Judge Tereshko states that in addition to the recusal issue having no merit, it is also waived because plaintiff did not raise it until after summary judgment was granted. However, as the plaintiff correctly states, he did not become aware of the judge's wife's connection to defendant's law firm until after judgment was entered and then only by happenstance. Had the judge at the outset of the matter properly disclosed the potential conflict, the parties would have been aware of it before entry of summary judgment and could have raised it in a timely fashion. Where the court has a duty to disclose, the failure of the party to raise the issue cannot constitute waiver.
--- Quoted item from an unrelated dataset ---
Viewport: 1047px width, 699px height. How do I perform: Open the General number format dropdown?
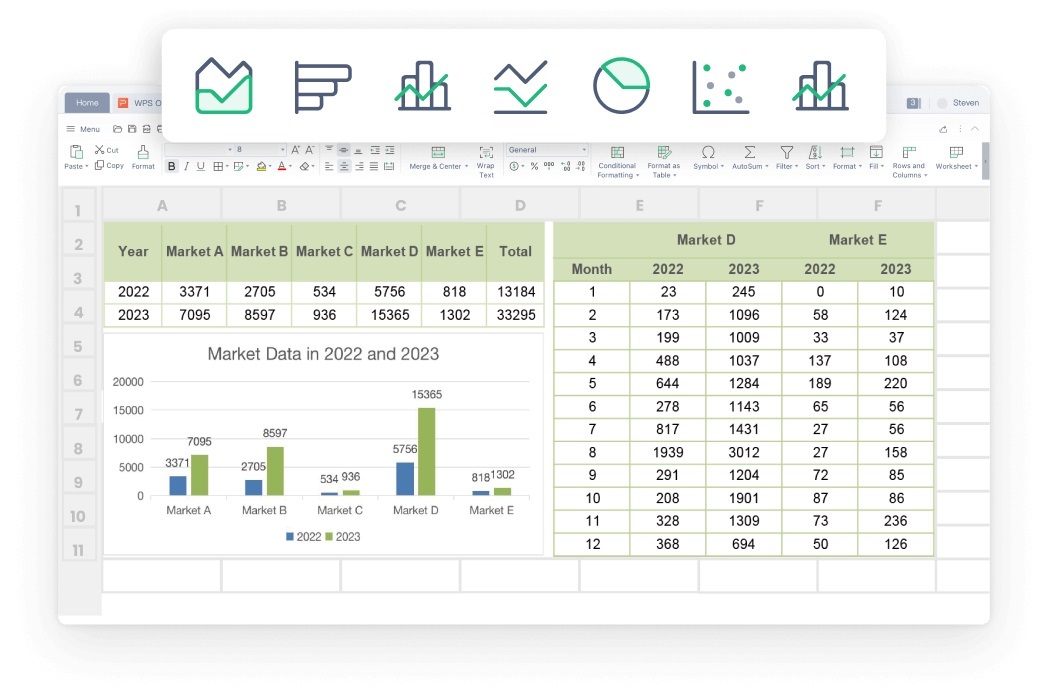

Although the fact that a lawyer in a proceeding is affiliated with a law firm with which a lawyer-relative of the judge is affiliated does not of itself disqualify the judge under Canon 3C, see Note to Canon 3C(1) (emphasis added), it was Judge Tereshko's affirmative duty to disclose the fact that his wife works as an attorney for the defense firm so that the parties could then investigate the matter and decide whether further action (i.e., a motion for recusal) was warranted. See Reilly, supra (when circumstances during trial raise questions of trial judge's bias or impartiality, it is duty of party to allege by petition the bias, prejudice or unfairness necessitating recusal). Although recusal may not be mandated in cases such as this one, the objective standard is whether a reasonable minority of litigants appearing before the tribunal would believe that the judge could be fair and impartial. In fact, Canon 3C sets forth an objective standard regarding recusal: no matter how the judge himself feels, if his impartiality might reasonably be questioned, recusal is required. The question, therefore, is not how the judge appraises the situation but how a detached observer, the common law's “reasonable man,” would appraise it. The party claiming that the judge should have recused himself is therefore under no obligation to show any actual prejudice—that is, that subjectively, or in fact, the judge was not impartial; it is enough to show that a reasonable observer might have questioned the judge's impartiality.
In the recent decision, Miles v. Ryan, 697 F.3d 1090, 1091 (9th Cir.2012), the United States Court of Appeals for the Ninth Circuit reiterated the proper recusal standard for determining whether a judge's “impartiality might be reasonably questioned” as follows:
[We] ask whether a reasonable person with knowledge of all the facts would conclude that the judge's impartiality might reasonably be questioned.... The “reasonable person” is not someone who is hypersensitive or unduly suspicious, but rather is a well-informed, thoughtful observer. The standard must not be so broadly construed that it becomes, in effect, presumptive, so that recusal is mandated upon the merest unsubstantiated suggestion of personal bias or prejudice.
Id. at 1091 (citing United States v. Holland, 519 F.3d 909, 913 (9th Cir.2008)).
Here, Judge Tereshko's conclusion, based on his personal knowledge that his wife had no financial interest in the matter, is nothing short of post hoc reasoning and highlights the difficulty which results from a tribunal's lack of disclosure. As a result of his actions, I believe that the following two significant ethical issues are raised: (1) doubt regarding the trial court's transparency; and (2) the lack of recourse for the aggrieved party to test the conclusion of no partiality or bias by discovery, should he so desire.
Where a court has specific knowledge of a private matter or situation in which his or her impartiality may reasonably be questioned, it is his duty to disclose that information to the parties. Because Judge 389Tereshko's actions prejudiced the parties, I would not only join the majority in noting my disapproval, but vacate the trial court's entry of summary judgment and remand the matter to allow the plaintiff to create a record for a full hearing on his recusal motion.